Could a computer really be a good judge of student writing?
Pennsylvania education officials say yes. They have tested computerized essay scoring with about 30,000 students. Meanwhile, in Indiana, about 29,000 students are participating this spring in a pilot test of online essay-grading software designed by the Educational Testing Service.
Other states—and many educators—are watching those developments to decide if they should consider using such technology.
“One of our goals was to see how online scoring compared to human scoring—they both ranked very equally,” said Mary Gaydos, a spokeswoman for the Pennsylvania Department of Education.
Still, some educators and testing experts caution that essay-scoring systems are far from perfect, and that using them to evaluate students on high-stakes exams could be a mistake.
Pennsylvania conducted three pilot tests, from 1999 to 2001, of the Intellimetric essay-scoring system, which was developed by Yardley, Pa.-based Vantage Learning. Students in grades 6, 9, and 11 used the Web-based system to take reading and writing tests.
As it is, the state has no immediate plans to replace paper-and-pencil testing with Web-based assessments, Ms. Gaydos said. She said such a decision would have to consider whether all schools have the computer capabilities to administer such tests.
Indiana is conducting a test this spring of a competing essay-grading tool called the “e- rater,” which was developed by the ETS, based in Princeton, N.J. High school students whose schools volunteered for the trial were scheduled to take Indiana’s end-of-course test for English 11 online.

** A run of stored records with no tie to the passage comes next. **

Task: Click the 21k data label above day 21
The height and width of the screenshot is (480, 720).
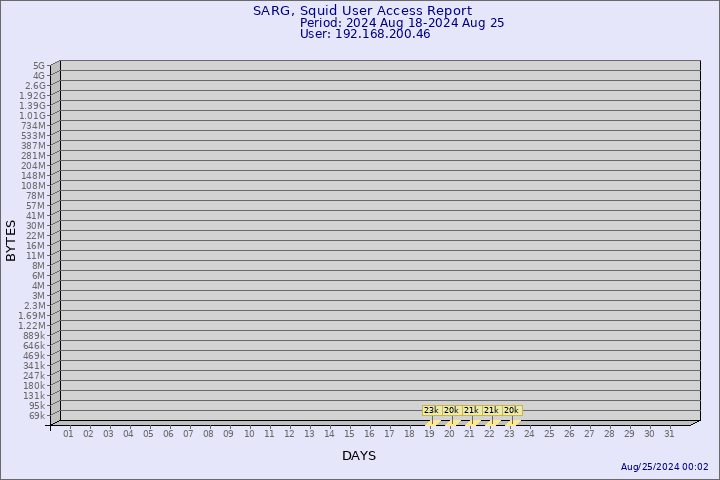Action: (471, 410)
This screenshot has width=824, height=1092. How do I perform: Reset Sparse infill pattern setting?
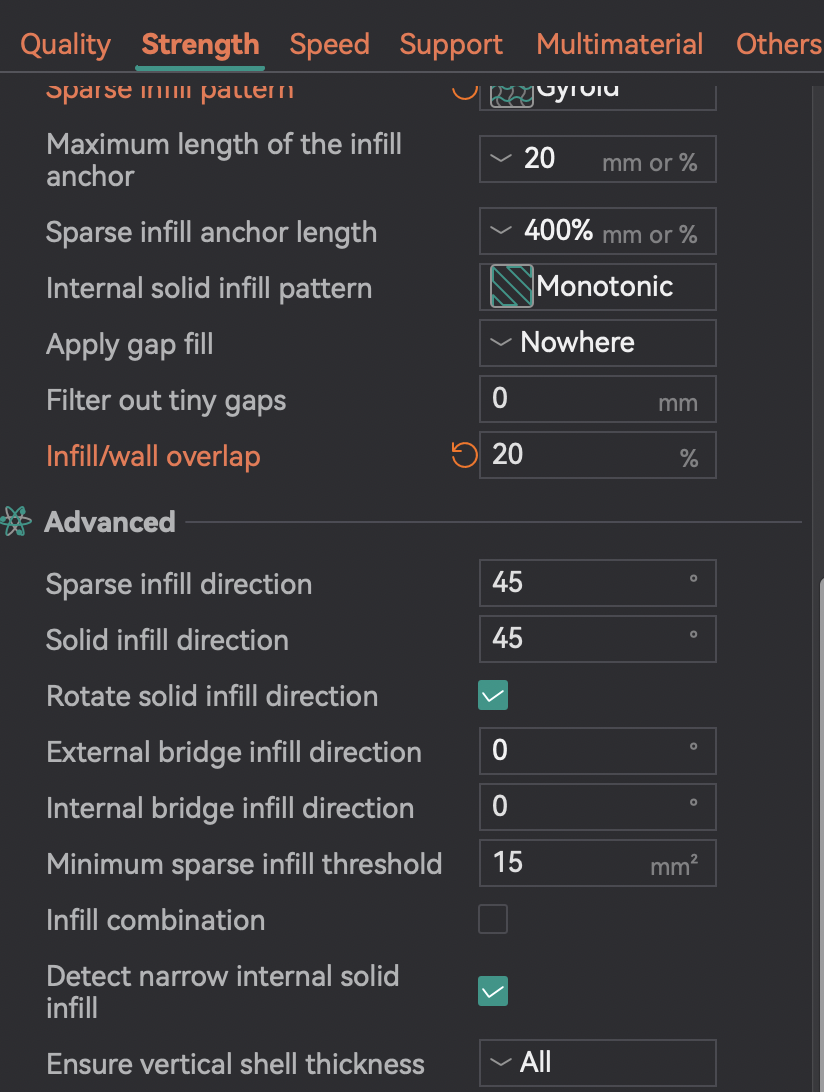(464, 89)
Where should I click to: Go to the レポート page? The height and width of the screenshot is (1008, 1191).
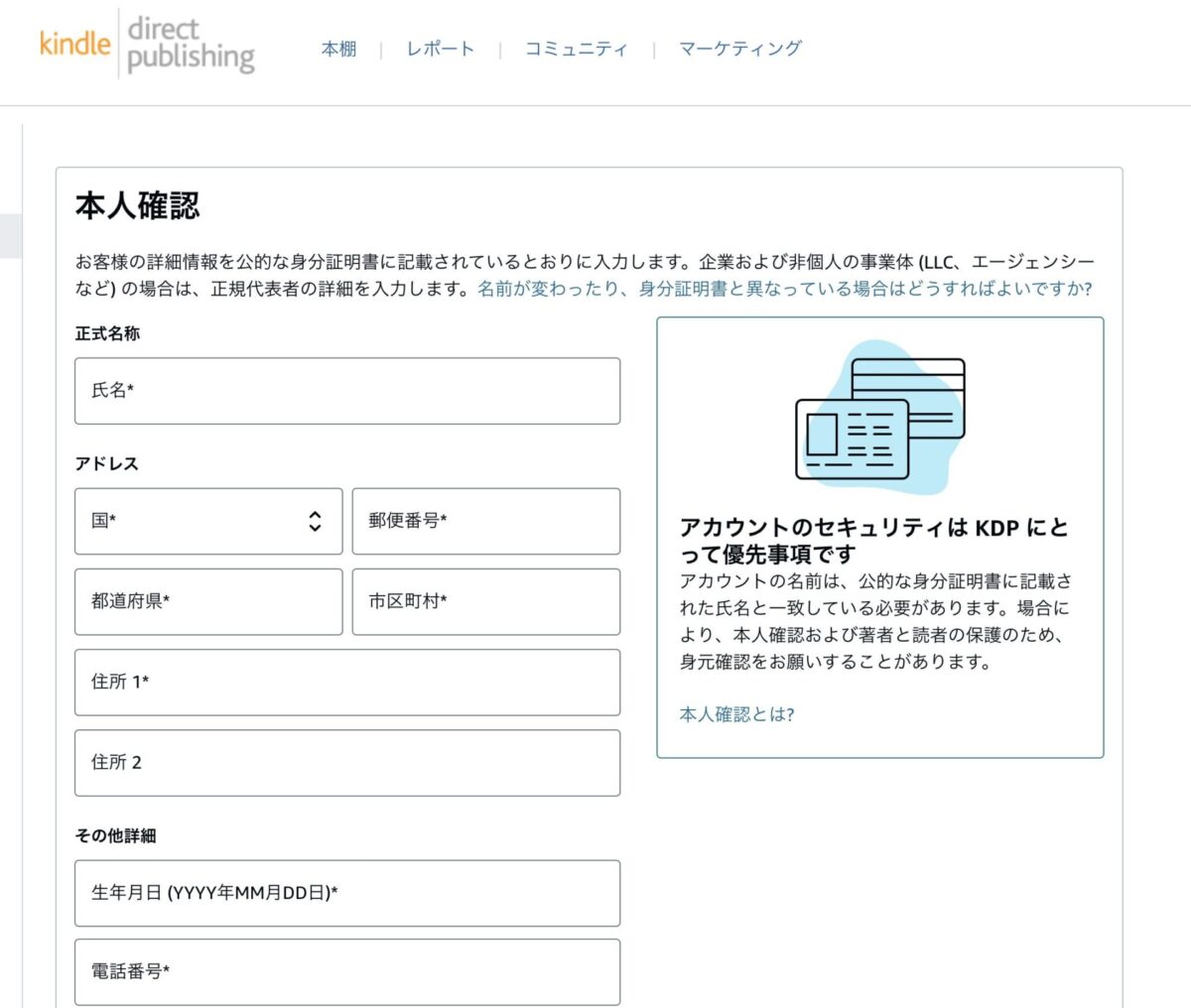pyautogui.click(x=440, y=49)
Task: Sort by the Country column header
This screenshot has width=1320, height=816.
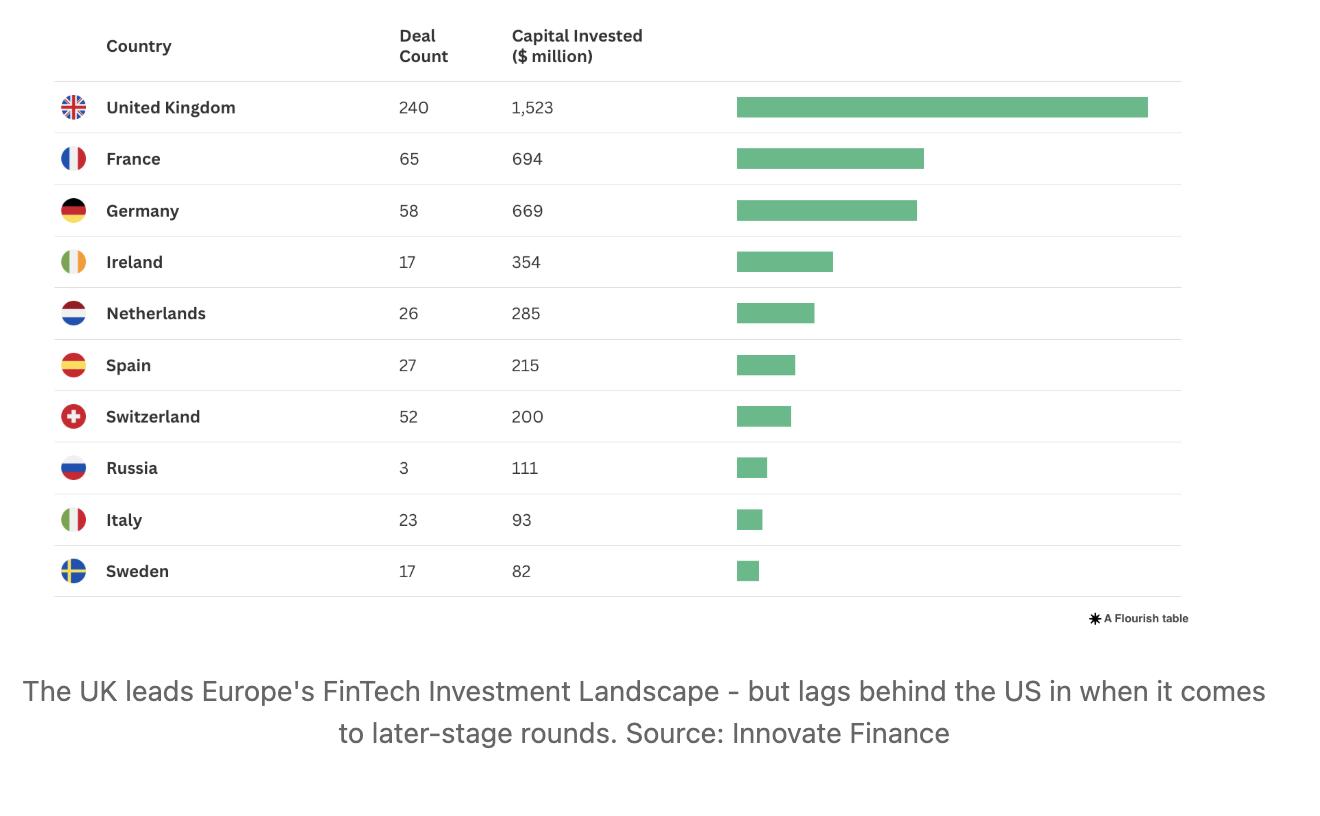Action: pos(139,46)
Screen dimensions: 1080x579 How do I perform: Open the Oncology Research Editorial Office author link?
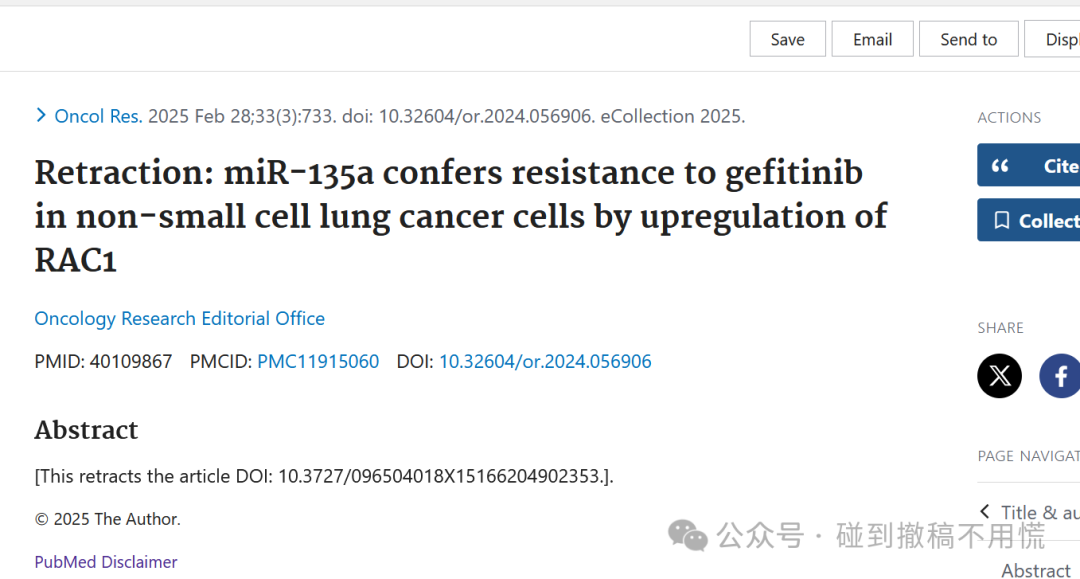180,319
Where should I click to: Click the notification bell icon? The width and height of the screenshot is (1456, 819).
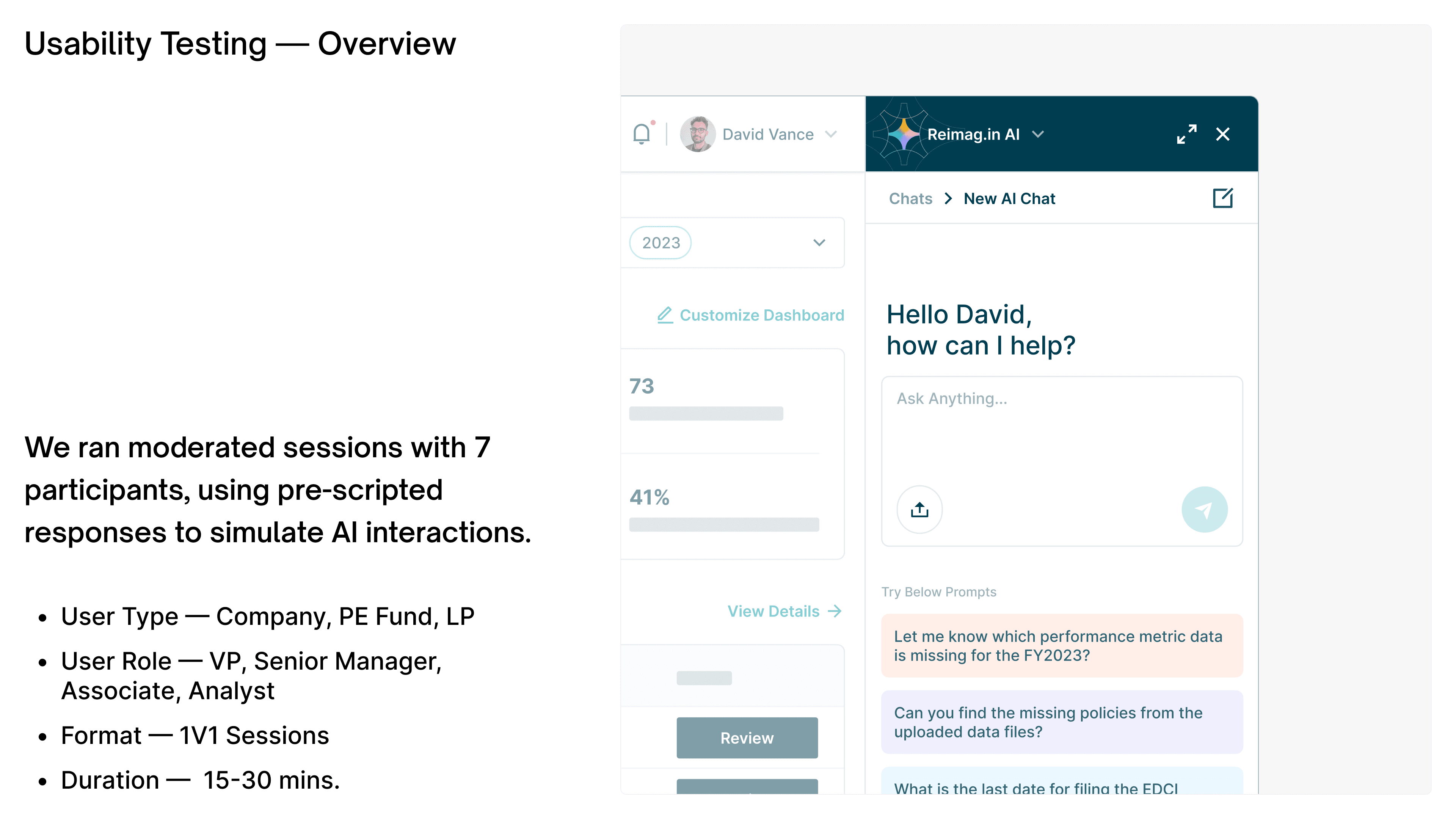tap(642, 134)
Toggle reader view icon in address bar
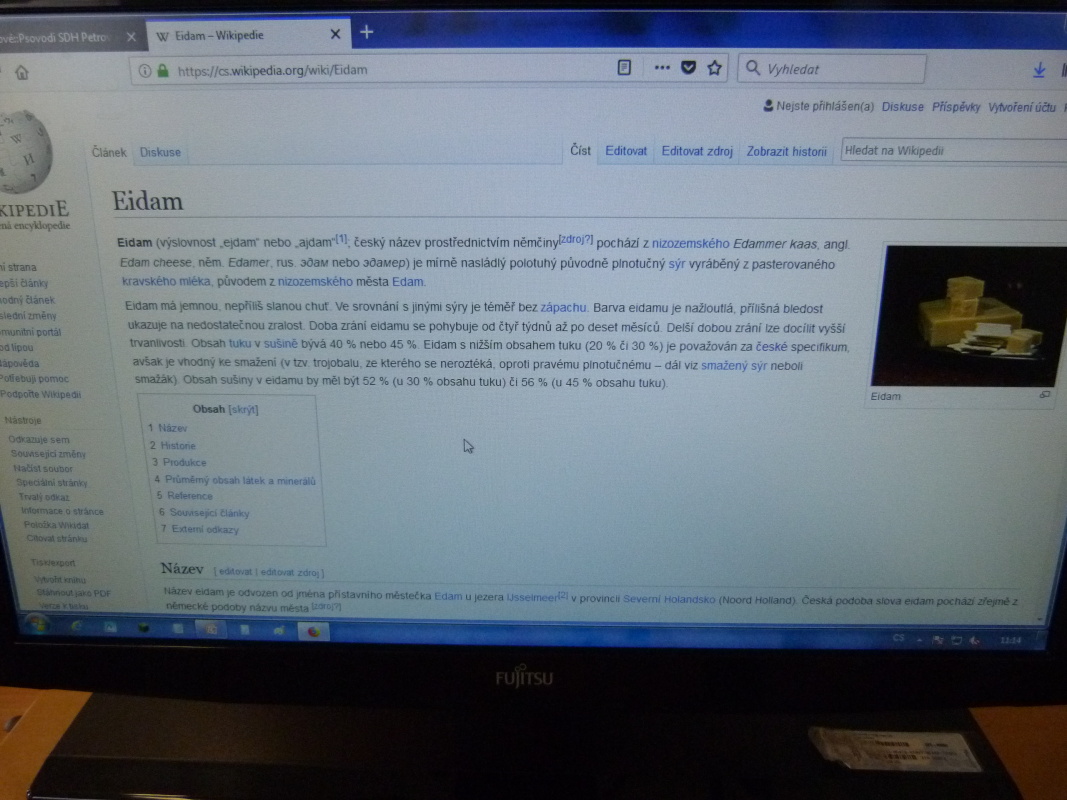 click(x=624, y=68)
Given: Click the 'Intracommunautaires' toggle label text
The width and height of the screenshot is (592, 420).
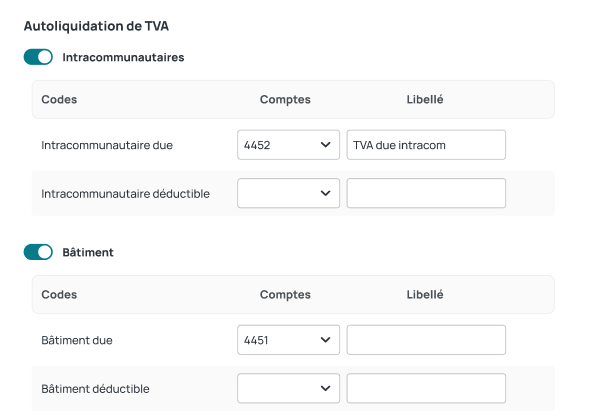Looking at the screenshot, I should tap(123, 57).
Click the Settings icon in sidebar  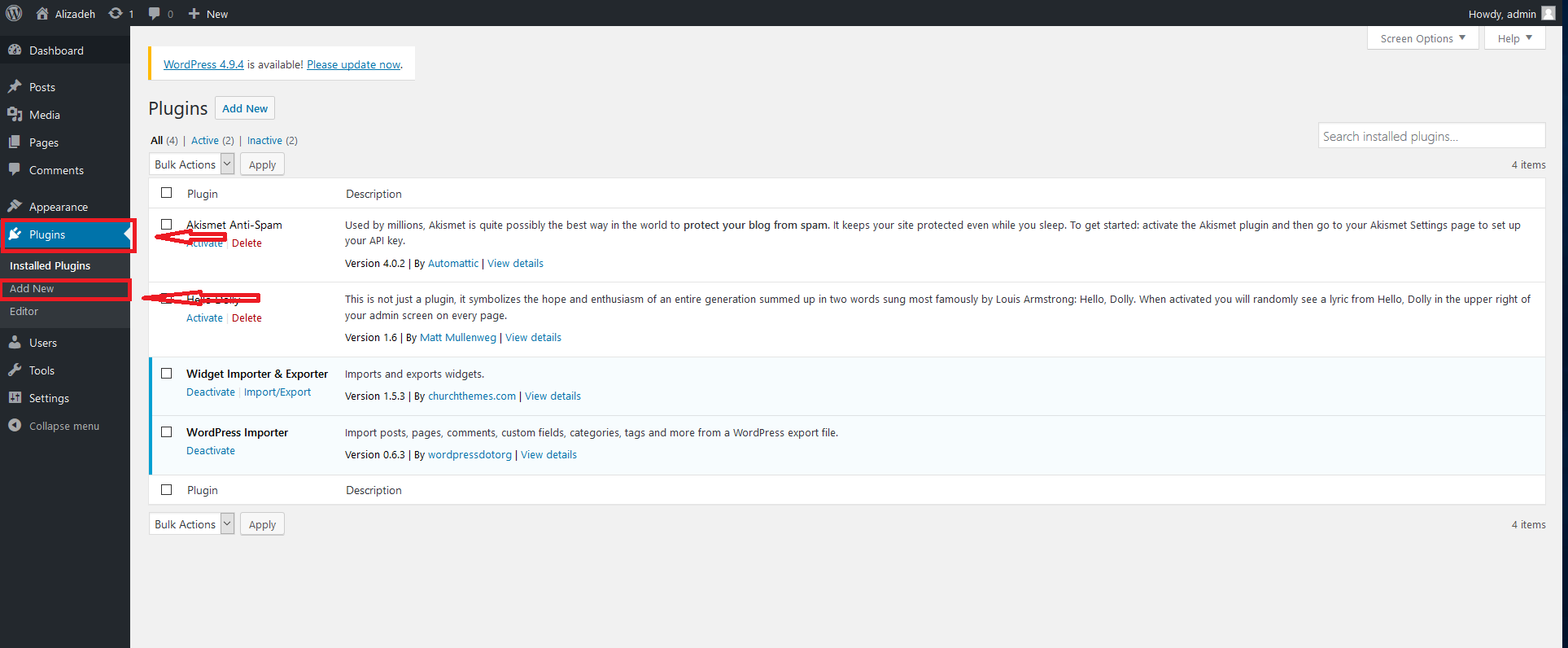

That test is a mixture of multiple-choice items and essay questions.
Other states are watching the trial closely.
“We’re very excited about the potential” of essay-scoring technology, said Robert Olsen, the head of the online-assessment program for the Oregon Department of Education. Oregon is in the second year of pilot- testing a multiple-choice online assessment. (“Testing Computerized Exams,” May 23, 2001.)
Essay-scoring technology could soon be added to the Oregon system. “We are in the process of completing a study in Oregon to verify the reports of the vendor [Vantage Learning] in terms of its accuracy and utility,” Mr. Olson said, “and are very, very seriously looking at implementing it in this state.”
The Massachusetts Department of Education has also announced a test of an online writing-analysis tool that uses the Vantage Learning engine through the state’s “Virtual Education Space,” a Web site devoted to preparing students for state-sponsored assessments.
Testing the Software
If they prove effective, the new tools could have many benefits, some educators and policymakers say. Lessening the reliance on human scorers would reduce costs, for instance, and could help avert a possible shortage of scorers when state and federal mandates strain the capacity of testing programs over the next few years.
Some experts also argue that the tools could help improve online-testing systems that rely on multiple- choice questions, because tests with essay items are generally regarded as a more complete measure of student abilities than tests with multiple-choice items alone.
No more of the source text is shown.